Thank you for your valuable comments. To answer your comments, we have added a new section 3.2 entitled “Identified key genes conferring cross-resistance and collateral sensitivity in E. coli” to provide more detailed explanations of the identified key genes and their functional significance in the context of cross-resistance and collateral sensitivity. The key genes associated with these phenomena in E. coli have been cataloged in Table 1. Please see the new Table 1.

P8 Lines 304-331

3.2  Identified key genes conferring cross-resistance and collateral sensitivity in E. coli

Our comprehensive high-throughput laboratory evolution of E. coli systematically investigated the underlying mechanisms of cross-resistance and collateral sensitivity [27]. The key genes associated with these phenomena in E. coli have been cataloged in Table 1, drawing upon insights from our previous study.

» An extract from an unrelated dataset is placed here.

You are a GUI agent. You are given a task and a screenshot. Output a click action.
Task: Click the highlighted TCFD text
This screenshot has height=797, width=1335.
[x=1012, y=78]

Notably, the study emphasized the pivotal role of mutations in genes governing transporters and porins in mediating antibiotic resistance in E. coli [27]. Perturbations in uptake and efflux activities emerged as principal mechanisms governing cross-genetic resistance and heteroresistance [27]. Specifically, the study illuminated the significance of the overexpression of efflux pumps AcrAB/TolC and EmrAB/TolC, coupled with the inactivation of their repressors, in conferring resistance to a spectrum of antibiotics [27]. Furthermore, the investigation pinpointed the involvement of YcbZ, a putative protease implicated in translation and ribosome biogenesis, in mediating cross-resistance against multiple antibiotics [27]. Mutations in PrlF, associated with the PrlF-YhaV toxin-antitoxin system, were found to be linked to resistance against specific antibiotics, such as aztreonam and carbenicillin [27]. The observed cross-resistance was partly ascribed to the diminished expression of OmpF, underscoring the intricate interplay of genes in the stress response [27]. Additionally, the study uncovered collateral sensitivities tied to prlF-mediated resistance, revealing trade-offs between acquired resistances and susceptibility to specific drugs, including rifampicin [27]. It was postulated that these collateral sensitivities might be linked to the global mRNA destabilization effect induced by increased RNase activity of PrlF [27]. Moreover, the derepression of an alternative sigma factor, RpoS, resulting from a mutation in the regular RssB, conferred both cross-resistance and collateral sensitivity to various drugs [27]. The proposed mechanism for such collateral sensitivity involved the competition between RpoS and the housekeeping sigma factor RpoD, leading to decreased carbon source availabilities and diminished competitiveness for low concentrations of nutrients [27]. The subsequent section, 3.5, elaborates on the trade-off mechanism of aminoglycoside resistance and drugs unrelated to aminoglycosides.

Round 2

Reviewer 1 Report

The manuscript is recommended for acceptance.